Mental health is in the spotlight right now, particularly in light of recent events. The National Alliance on Mental Illness estimates that approximately one in five adults experiences mental illness in a given year, and one in five youth aged 13–18 experiences a severe mental disorder at some point during their life. And the early years are critical, as half of all chronic mental illness begins by age 14.
Those numbers inflate drastically when examining low-income populations. Mental health disorders contribute to school dropouts, suicides and incarceration, at a staggering cost: over one-third of students with a mental health condition age 14–21 and older will drop out of school.
Mental health issues stem from a variety and combination of factors — genetic, environmental and behavioral — but undoubtedly, require highly-trained, personalized mental health care to generate positive progression and outcomes. Unfortunately, the current healthcare system targeted at low-income populations often results in fragmented and shallow care.
Psychologist Dr. Yared Alemu is trying to change these outcomes with the help of data analytics. For over a decade, Alemu worked closely with and studied the publicly-funded mental healthcare system and saw firsthand how it failed to solve the issues seen in children in low-income communities.
“Innovation in the behavioral healthcare ecosystem, focused on the most vulnerable and the least fortunate individuals, has been considered high-risk and attracted limited technological innovation, funding and expert attention,” says Alemu. “The ongoing lack of innovation has contributed to an epidemic of mental health disorders that incapacitated youth from low resource communities.”
Alemu believes that the first problem is a lack of measurement. Mental health professionals dispatched by government-funded organizations to these communities fail to track outcomes over time, resulting in a dearth of data around what does or doesn’t work.
In 2016, Alemu founded TQIntelligence, a data analytics health platform specifically geared towards mental health professionals. The dashboard uses a clinically-validated 26-question survey taken by the provider, the parent and the child immediately following treatment.
Rather than focusing on diagnosis, which Alemu says can be inconsistent and ineffective, the TQIntelligence platform tracks severity and functionality of the patients.
“The DSM [the diagnostic handbook for mental disorders and illnesses] isn’t even applicable for these cases,” he says.
The platform’s machine learning algorithm provides recommendations to the provider based on what it has learned in the past.

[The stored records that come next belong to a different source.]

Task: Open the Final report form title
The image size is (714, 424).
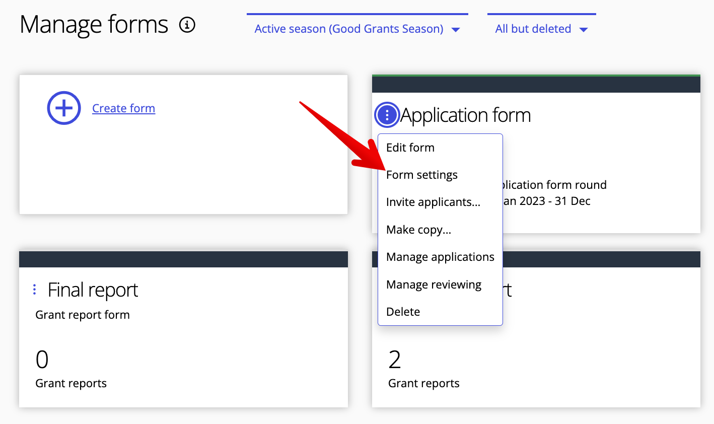Action: [x=93, y=290]
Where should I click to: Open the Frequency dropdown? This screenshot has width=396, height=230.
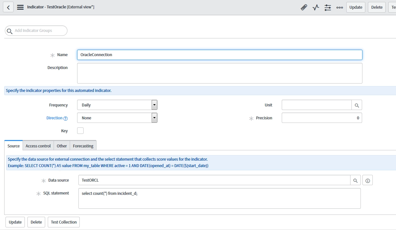click(x=154, y=105)
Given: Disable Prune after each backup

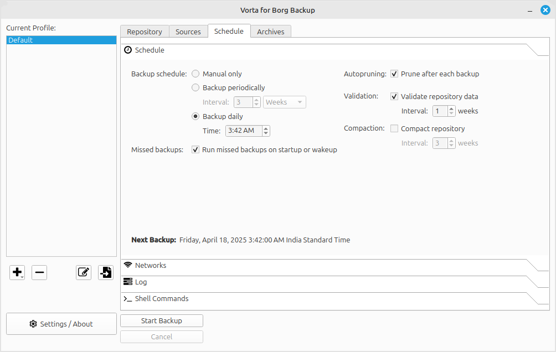Looking at the screenshot, I should click(x=394, y=74).
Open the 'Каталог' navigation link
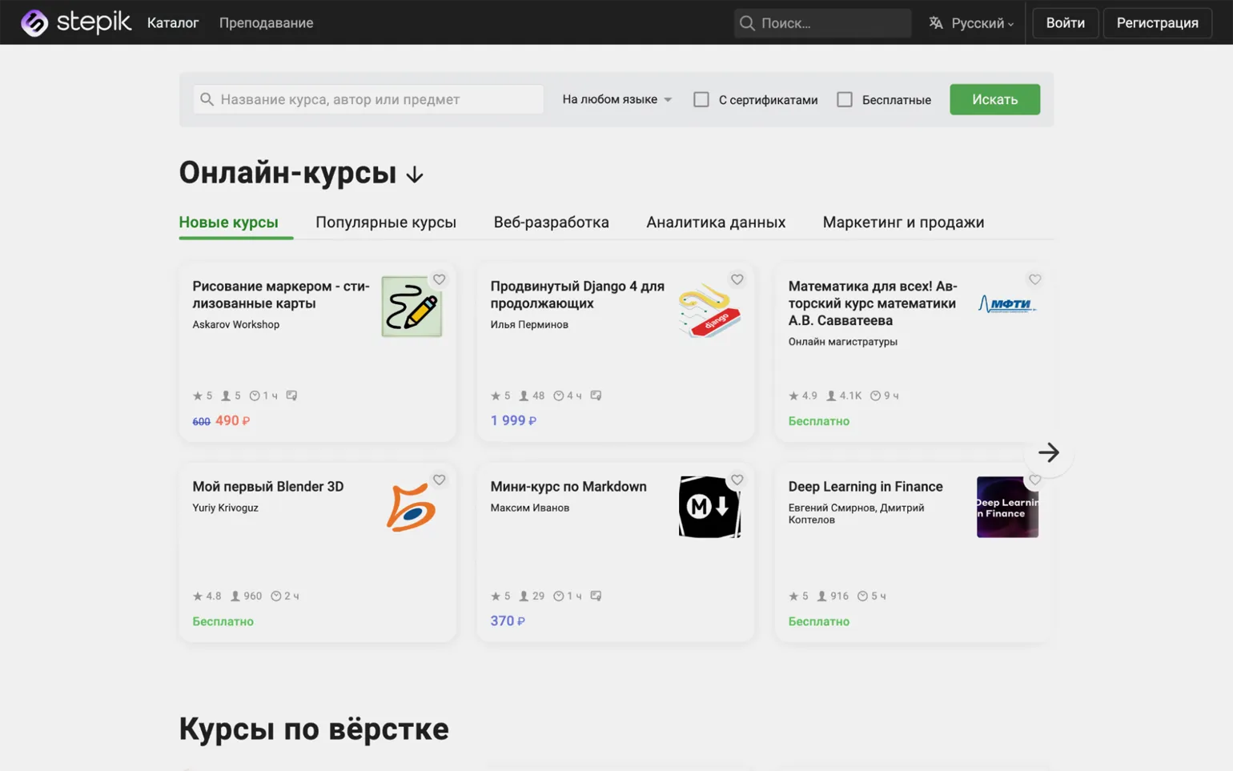Screen dimensions: 1233x771 (173, 22)
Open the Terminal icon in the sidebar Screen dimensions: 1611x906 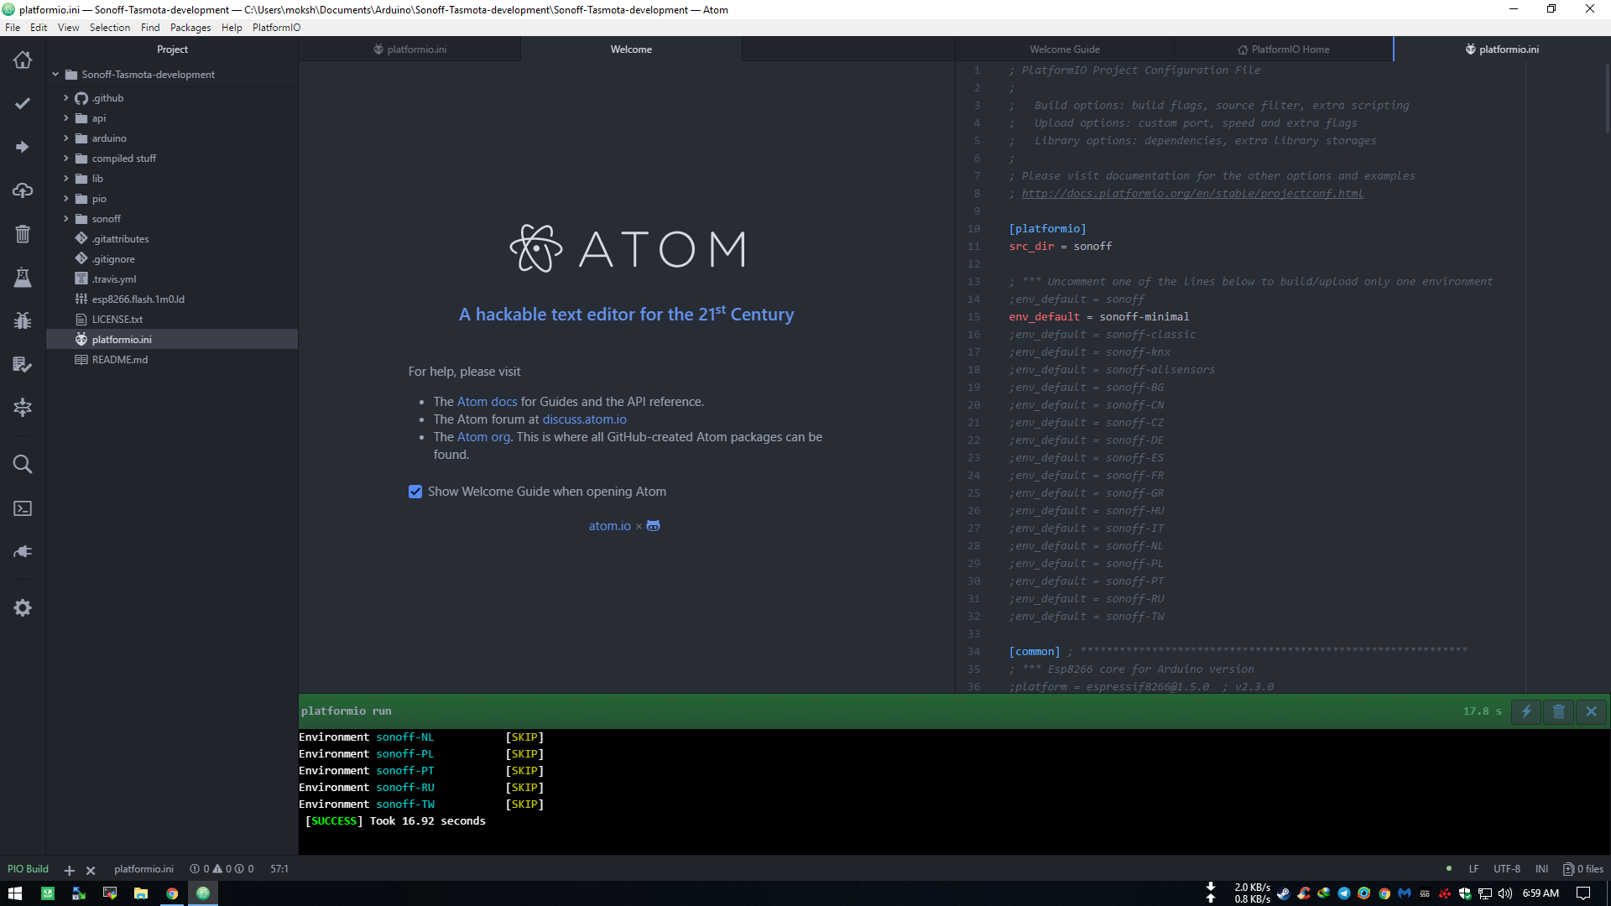pyautogui.click(x=23, y=508)
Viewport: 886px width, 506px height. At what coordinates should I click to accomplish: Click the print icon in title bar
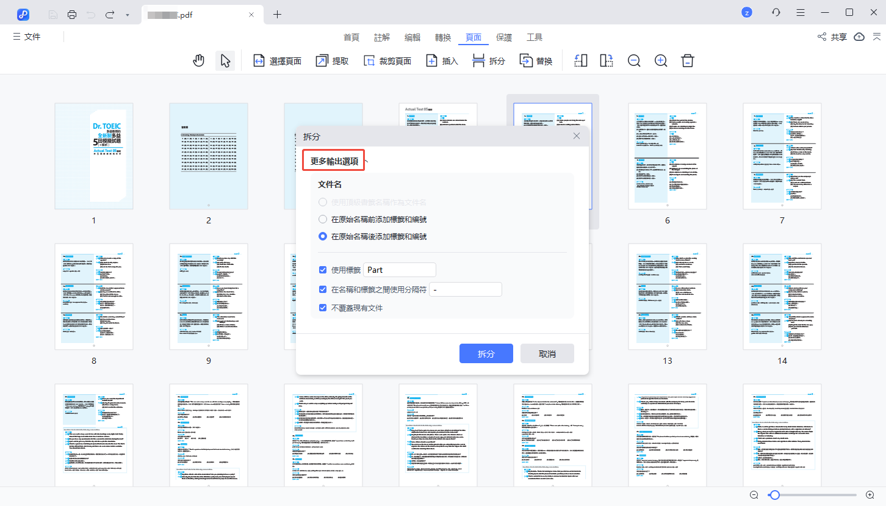72,14
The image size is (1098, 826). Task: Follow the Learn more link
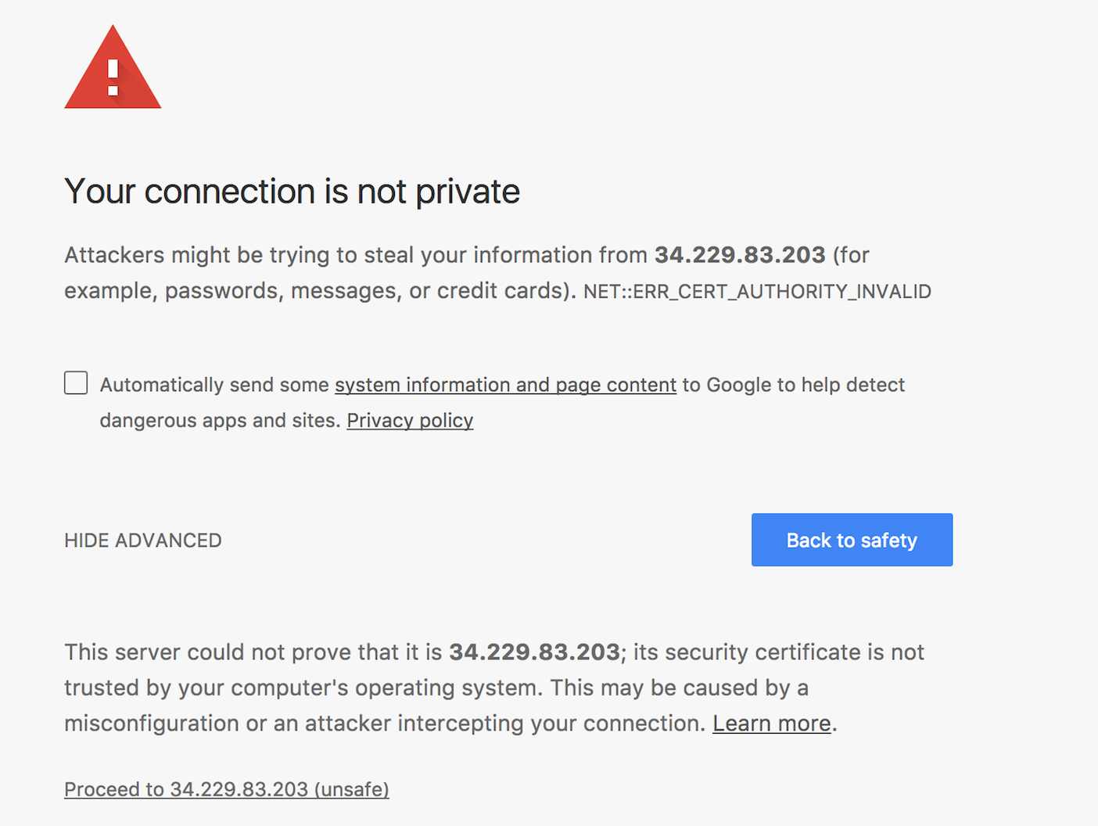(x=771, y=724)
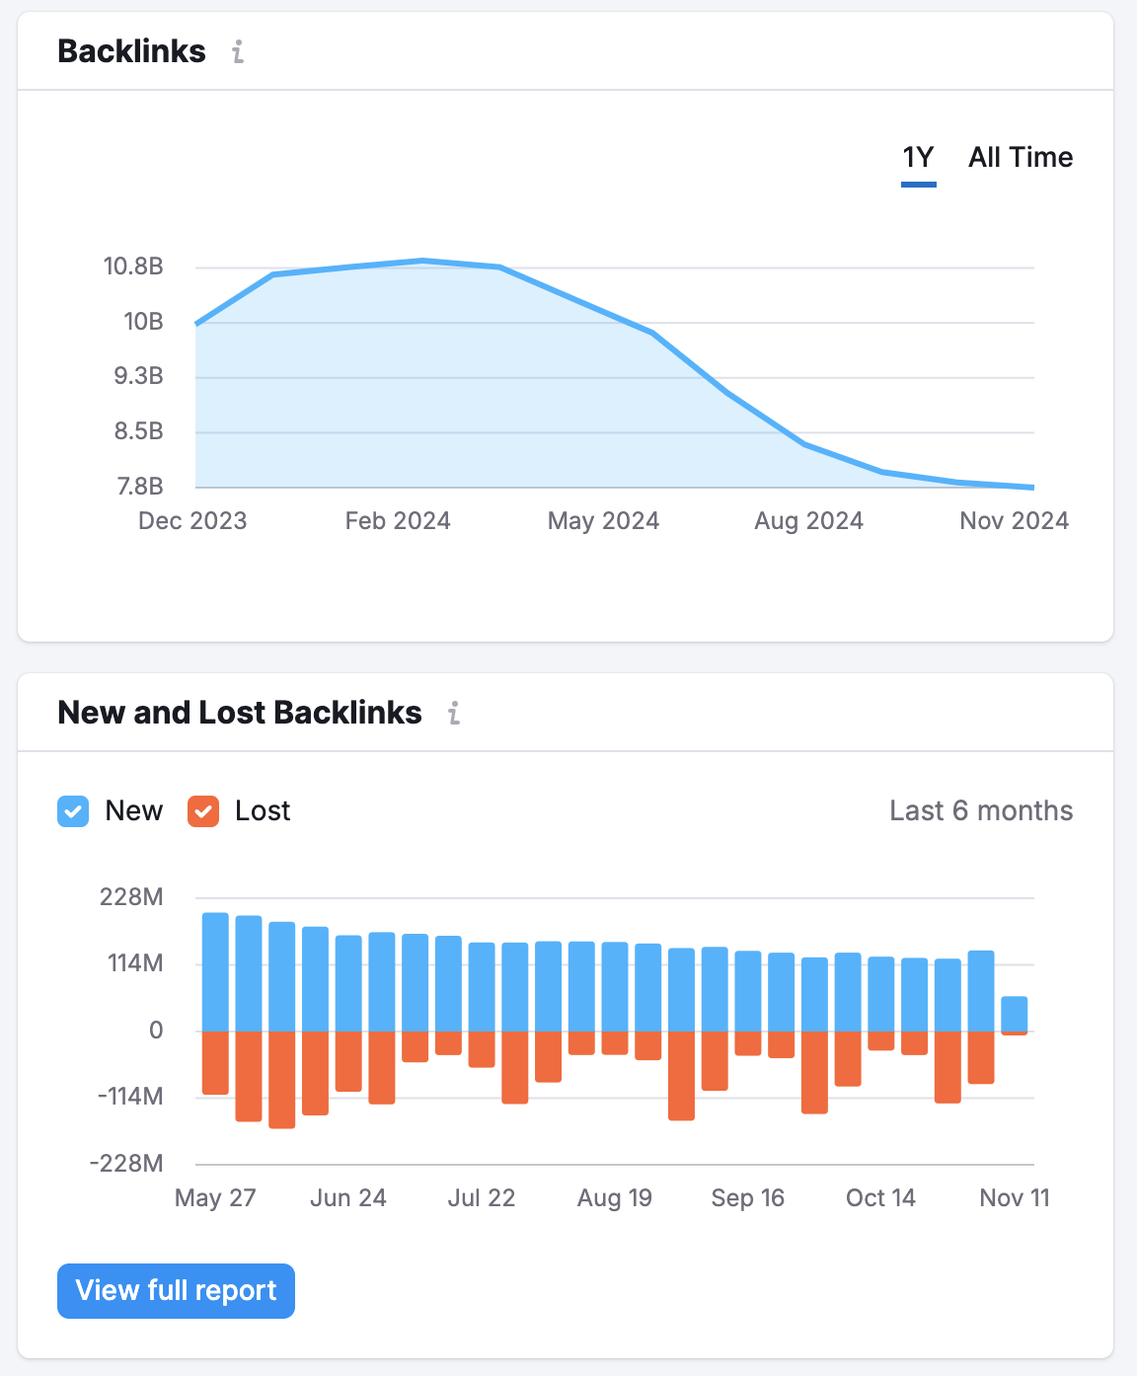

TQIntelligence is also soon rolling out a feature to analyze voice to identify emotional distress. The provider will collect a 90-second voice sample from the patient, and the platform uses indicators in the voice (unrelated to the content of what they’re saying) to corroborate the treatment plan.
“Voices are one of those human universals that really aren’t used to the extent that they should be, especially in behavioral health,” says Alemu.
Instead of focusing on charging the patients or insurers, TQIntelligence targets publicly-funded organizations that work solely in low-income communities. They employ an annual SaaS revenue model to provide caregivers in these organizations with the platform and tools; they also train the caregivers on how to use it.
The startup is currently in the midst of two pilots, one in an inner city urban area and one in a rural setting. Between the two, Alemu says they can reach 8,000 patients; currently they’re working with about 1,000 through a few dozen caregivers.
To scale, they may require more capital. Initially funded with $150,000 by Nashville’s healthcare-focused JumpStart Foundry fund, they are looking into both institutional venture capital funding and SBIR grants. They also hope to transition into paid pilots sooner rather than later, once they have demonstrated the efficacy and need for their platform.